Una risposta a questa situazione dovrebbe essere la conciliazione obbligatoria: infatti  lunedì 20 marzo  è entrata in vigore il d. lgs. 28/2010. La legge, sollecitata da una direttiva europea di qualche anno fa,  prevede che per molte materie  non sarà più possibile rivolgersi alla magistratura senza aver tentato prima la strada della “mediazione” davanti a uno degli organismi abilitati. Solo se le parti non troveranno un accordo in quella sede, si potrà andare in tribunale.
La obbligatorietà è prevista per alcune materie e cioè: diritti disponibili in materia di diritti reali, divisione, successioni ereditarie, patti di famiglia, locazione, comodato, affitto di aziende, responsabilità medica e diffamazione a mezzo stampa o con altro mezzo di pubblicità, contratti assicurativi, bancari e finanziari. Per il risarcimento del danno derivante dalla circolazione di veicoli e natanti e il  condominio, l’obbligatorietà scatterà tra un anno.
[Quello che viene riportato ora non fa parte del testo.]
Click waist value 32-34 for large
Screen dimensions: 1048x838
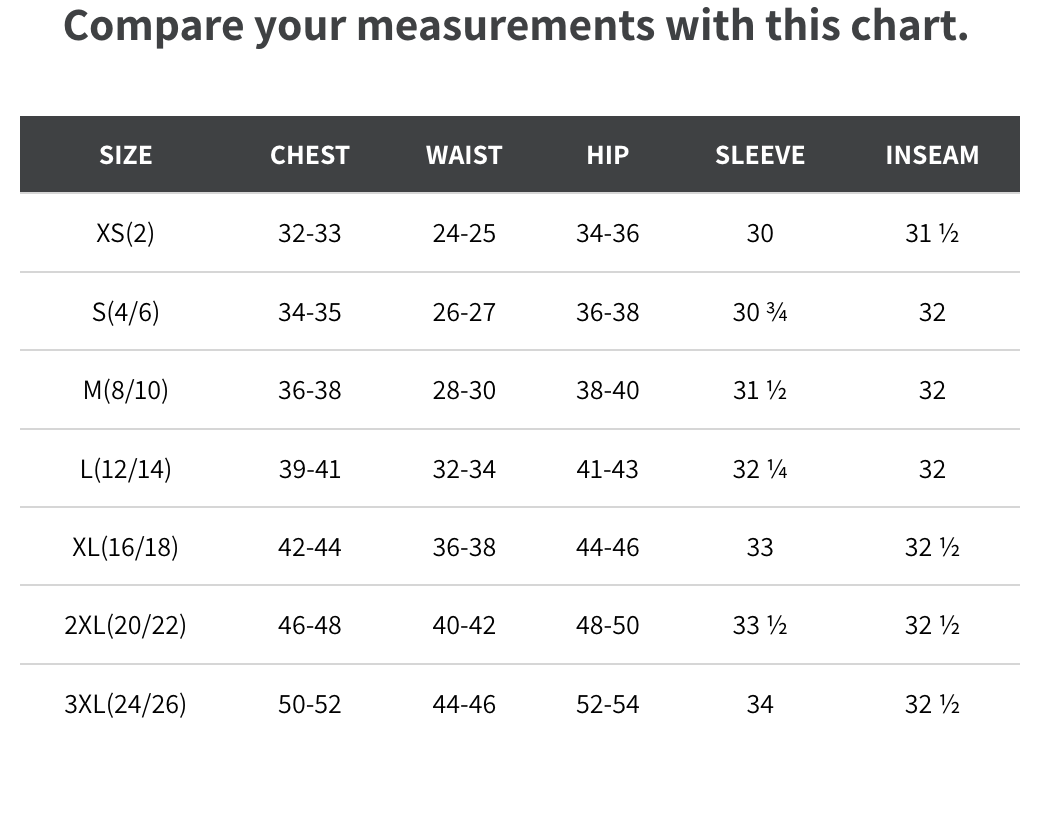tap(464, 469)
In sostanza chiunque pensi, per esempio, in materia di successione di essere in conflitto con uno o più altri co-eredi, prima di chiamarli in giudizio dovrà convocarli presso un mediatore che tenterà, nel termine massimo di quattro mesi, di pervenire a una conciliazione. Solo dopo  l’eventuale fallimento del tentativo, le parti potranno ricorrere al giudice. I prezzi sono predefiniti e molto contenuti e l’eventuale accordo potrà essere facilmente reso esecutivo dall’omologazione del Presidente del tribunale.
Sappiamo tutti che le cause civili, oltre a essere molto onerose, comportano incertezze di esito per molti anni e forse proprio per questo non danno sufficienti garanzie di un giudizio giusto ed equilibrato. I costi sociali sono elevatissimi e le conseguenze sono quelle elencate nelle statistiche ricordate all’inizio.
Ma le nuove disposizioni potranno contribuire alla soluzione e quali sono i limiti della nuova normativa?

L’ordine degli avvocati afferma che la normativa è incostituzionale sotto molteplici aspetti, che è contro i diritti dei cittadini, che è escludente nei confronti degli stessi avvocati, che è viziata da una logica strettamente economicista,  nonché dettato da precisi settori dell’impresa di questo Paese (Confindustria, banche, assicurazioni). In sintesi – si tratterebbe di un processo di svendita della giurisdizione e di privatizzazione della giustizia civile, nonché di un attacco duro alla professione di avvocato visto che la legge dispone che il patrocinio legale è solo facoltativo.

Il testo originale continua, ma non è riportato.